Troca de prisioneiros marca primeira fase do acordo mediado por Donald Trump; grupo radical deixa de manter reféns vivos pela primeira vez desde 2023
O grupo palestino Hamas libertou nesta segunda-feira (13) os 20 reféns israelenses ainda vivos que permaneciam sob seu poder na Faixa de Gaza desde o ataque de 7 de outubro de 2023, que desencadeou a guerra no território. A libertação ocorre no âmbito do acordo de cessar-fogo mediado pelo presidente dos Estados Unidos, Donald Trump, e envolve também a soltura de palestinos detidos por Israel.
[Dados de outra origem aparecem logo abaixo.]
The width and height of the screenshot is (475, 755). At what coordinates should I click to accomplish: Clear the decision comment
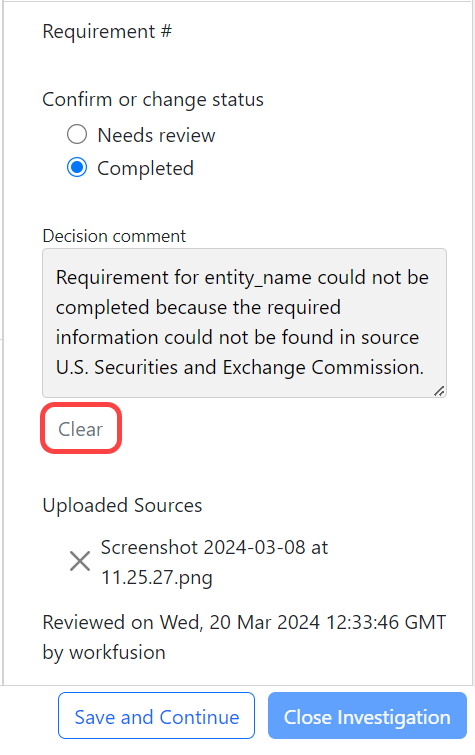pyautogui.click(x=81, y=429)
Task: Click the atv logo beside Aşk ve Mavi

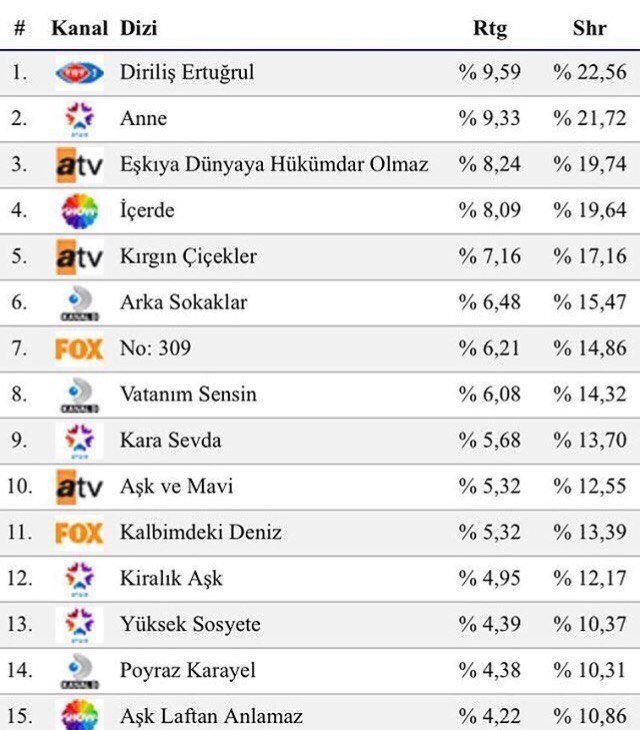Action: coord(79,486)
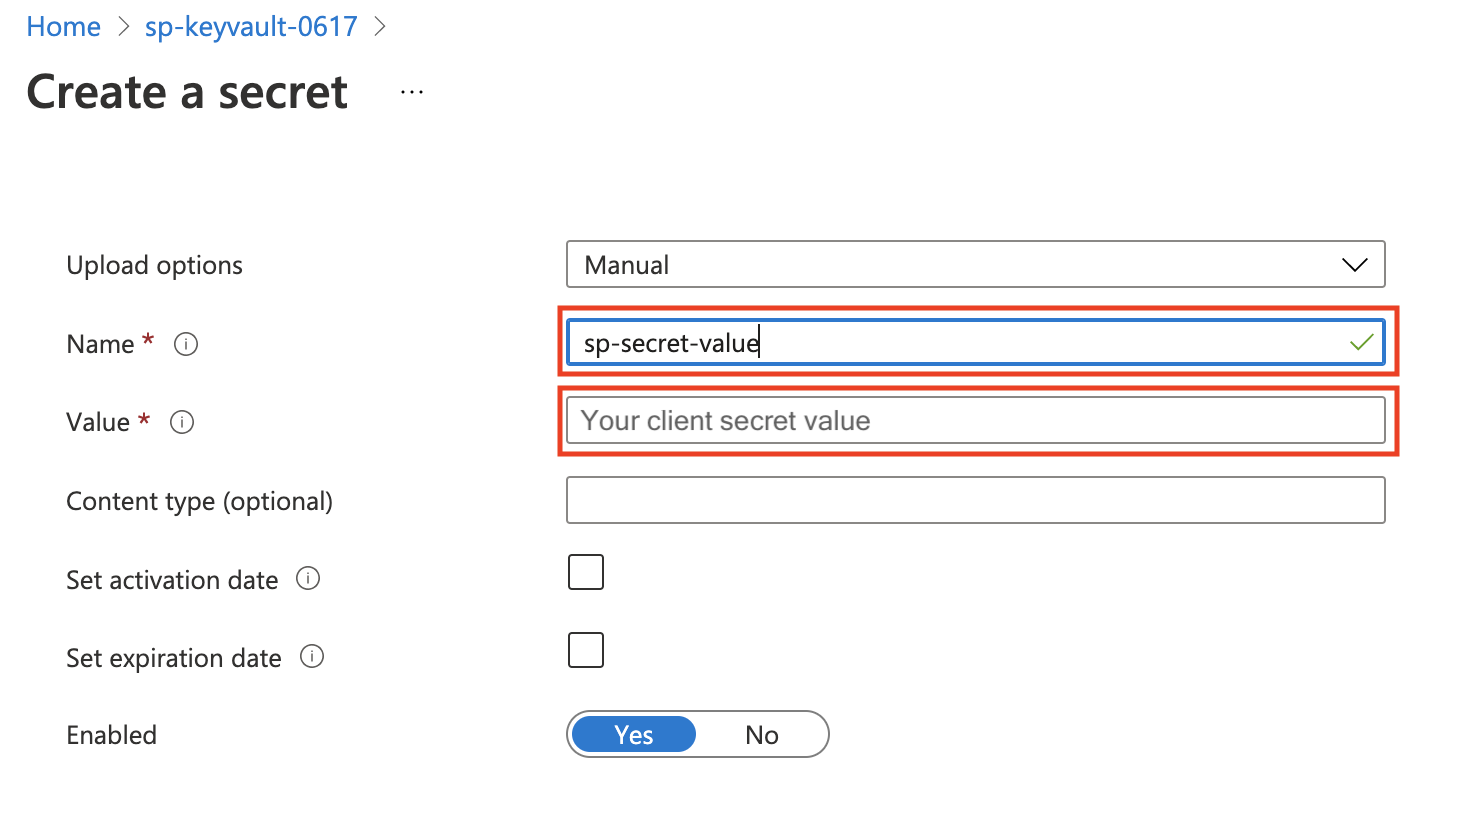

De acordo com o governo israelense, esta é a primeira vez em mais de dois anos que o Hamas e seus aliados não mantêm reféns vivos. As vítimas, que agora estão sob custódia de Israel, foram recebidas com homenagens e mensagens pessoais do primeiro-ministro Benjamin Netanyahu, que escreveu: “Bem-vindos de volta!”.
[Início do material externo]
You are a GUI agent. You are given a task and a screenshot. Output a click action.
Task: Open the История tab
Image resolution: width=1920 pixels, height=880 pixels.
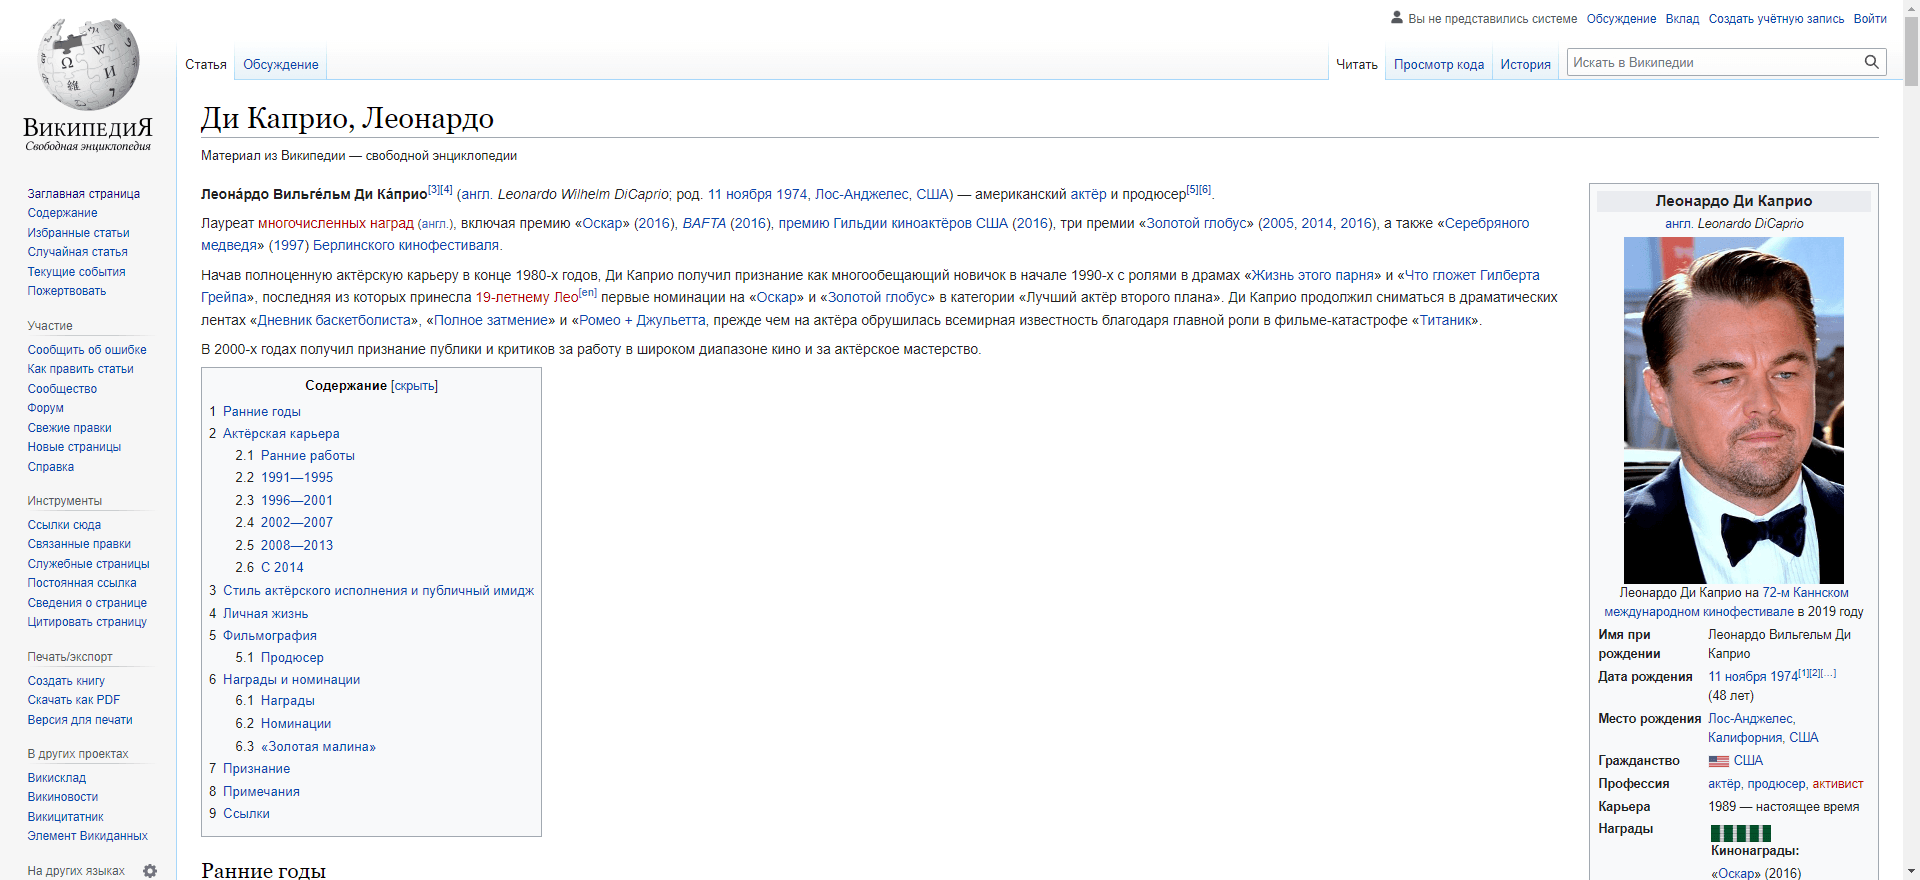1525,64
No total, o Hamas havia sequestrado 251 pessoas durante a ofensiva de 2023. Outras 26 foram declaradas mortas, e seus corpos ainda estão retidos em Gaza. Há ainda dois reféns cujo estado é incerto, segundo o governo israelense.
Como contrapartida, Israel libertará 250 prisioneiros palestinos condenados e 1.718 detidos sem acusação formal desde o início da guerra. O primeiro grupo de libertados já chegou à Faixa de Gaza, informou a Sociedade de Prisioneiros Palestinos.
Nas ruas de Gaza, multidões se reuniram para receber os libertados, enquanto hospitais se preparavam para o atendimento de ex-detentos. A medida representa o primeiro passo concreto do plano de paz proposto por Trump, que prevê o desarmamento do Hamas e o reconhecimento de Israel como condição para o fim definitivo do conflito.
Entre os reféns libertados estão Bar Abraham Kupershtein, Evyatar David, Nimrod Cohen e Gali Berman, nomes que ficaram conhecidos ao longo dos mais de 700 dias de guerra.